I spent the next six weeks ever-so-slowly getting better. School was horrible: the lights were far too bright, the sounds were far too loud, and focusing was SO much more difficult. And my pride definitely didn’t help anything – I refused to stay home, refused to go to the nurse’s office when everything became too much, refused to wear sunglasses inside so I could try to participate. Prom was a nightmare, as the mixture of the lights and physical movements made me nauseous and dizzy, and I develop the worst headache, but you should bet your bottom dollar that I was there and dancing, trying to have a good time. Now, it all makes me wonder if I made everything that much worse for my future self by continuing to push myself beyond my limits. 


During one of the first of my weekly meetings I had with the AT, he discussed growing research that showed that girls were more likely to develop anxiety up to 6 months after receiving a concussion. This made me even more anxious to get better and return to my normal.  


But, it turns out he was right. Not even 4 months later, I was diagnosed with my first mental health disorder: Generalized Anxiety Disorder. I mean, I was in a total of 12 dual credit/college credit hours during my senior year of high school, while also being class president, student council president, varsity soccer co-captain, and in two plays. Oh, and two jobs. The mental break that broke the camel’s back, though? Trying to just start my first comp paper. My parents were baffled, as this wasn’t like me at all to not just write the paper, but mental health issues also run in my family, so it wasn’t a complete blindside.  

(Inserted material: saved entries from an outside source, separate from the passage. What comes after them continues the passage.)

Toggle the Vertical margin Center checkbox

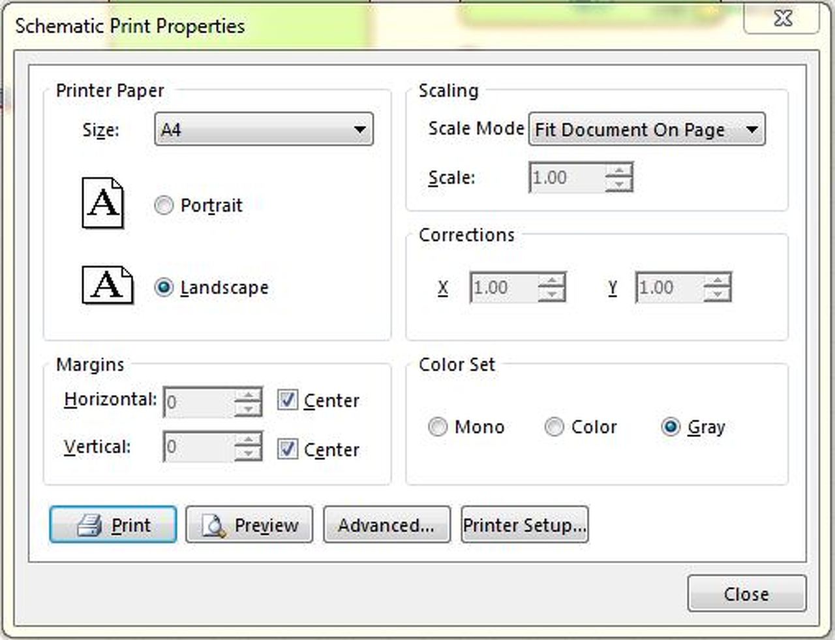click(288, 449)
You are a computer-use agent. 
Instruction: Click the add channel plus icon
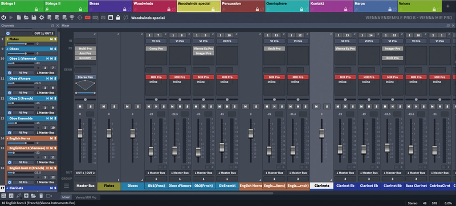point(26,196)
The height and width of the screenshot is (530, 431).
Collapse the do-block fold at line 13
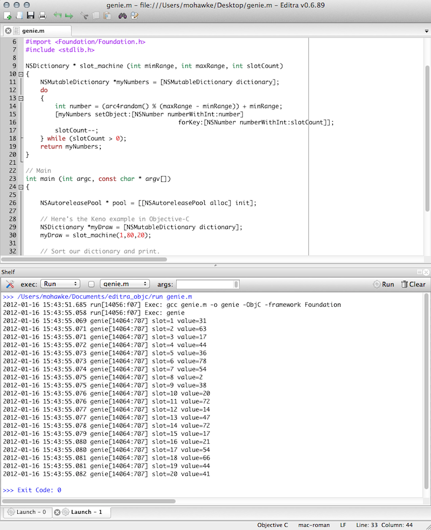pos(20,98)
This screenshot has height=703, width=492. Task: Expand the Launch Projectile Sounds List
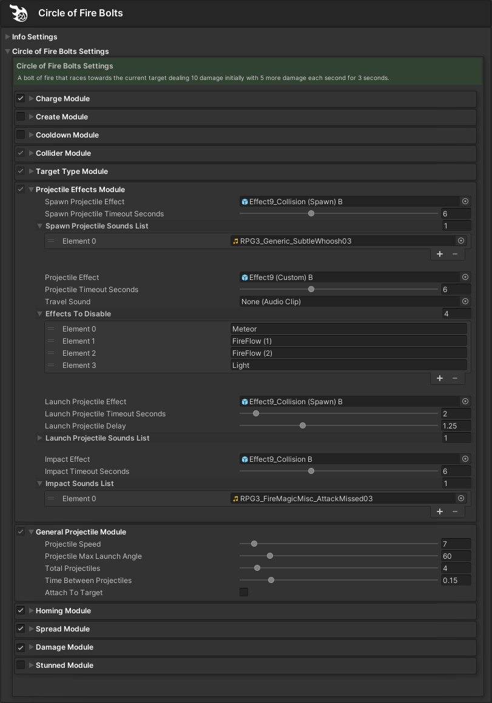[40, 438]
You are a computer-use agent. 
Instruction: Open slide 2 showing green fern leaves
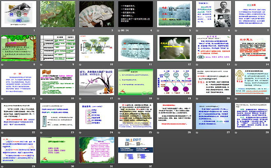coord(57,14)
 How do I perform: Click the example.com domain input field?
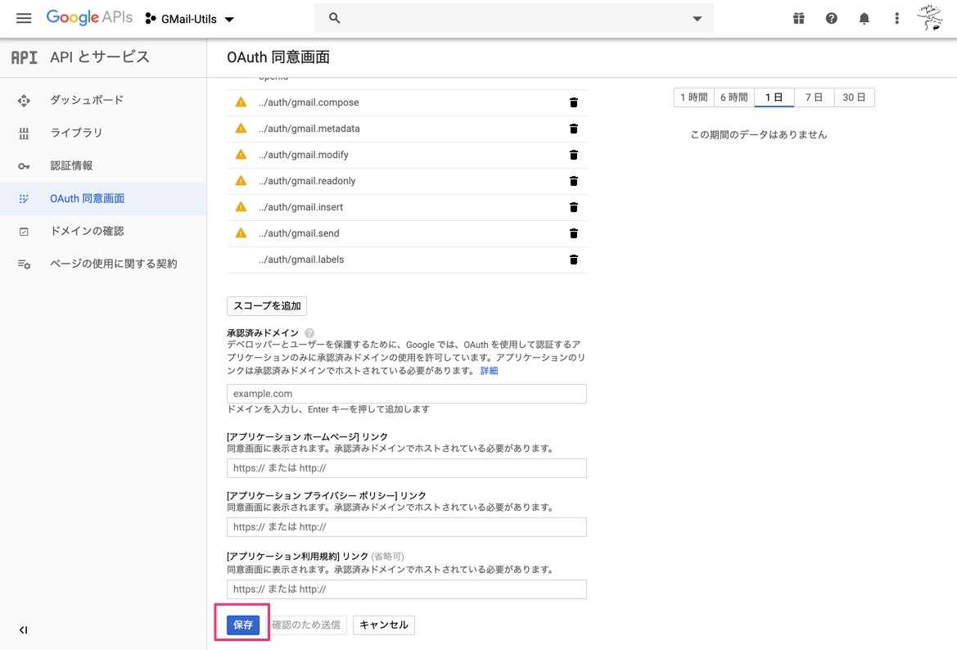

I was later also diagnosed with depression. I tried several different medications that year until one combination finally didn’t make me worse. But senior year came with other struggles too: my mom was diagnosed with a different, more aggressive cancer, my boyfriend and I broke up, and oh, this thing called college and leaving home was coming up.  


What made things worse (yes, it gets worse) was the lack of support and understanding from my peers. Growing up in a small, rural community, I knew everyone, and everyone knew me, my dad, my grandma, my grandpa, or some combination of that – and I had gone to school with the same group of people my entire life. I don’t know if it was a lack of education on mental health and head trauma or the impending high school graduation and all the emotions and feelings that come with that, but I had little to no social support during this time. Granted, the friends I did have then, I still talk to on a daily basis to this day.  


When soccer season rolled around again, I was apprehensive to play again. Trying to explain it now, I recognize that I had become a different person, player, and leader after my concussion. But then? I was so confused and frustrated and hurt. And I was not performing my best, nor was I being the best leader my team needed at times. This was hard for me to experience and for everyone around me to watch. And that lack of social support? Yeah, I felt completely isolated on that soccer team – no one had any idea what I was going through, and quite frankly, neither did I. 


I did in fact graduate high school as a valedictorian, after spending more hours studying calculus in the last week than I had all year. I did in fact enjoy my summer, my family, and my friends before I went to college. The battle was over, but the war was far from over: this was the start of my mental health journey.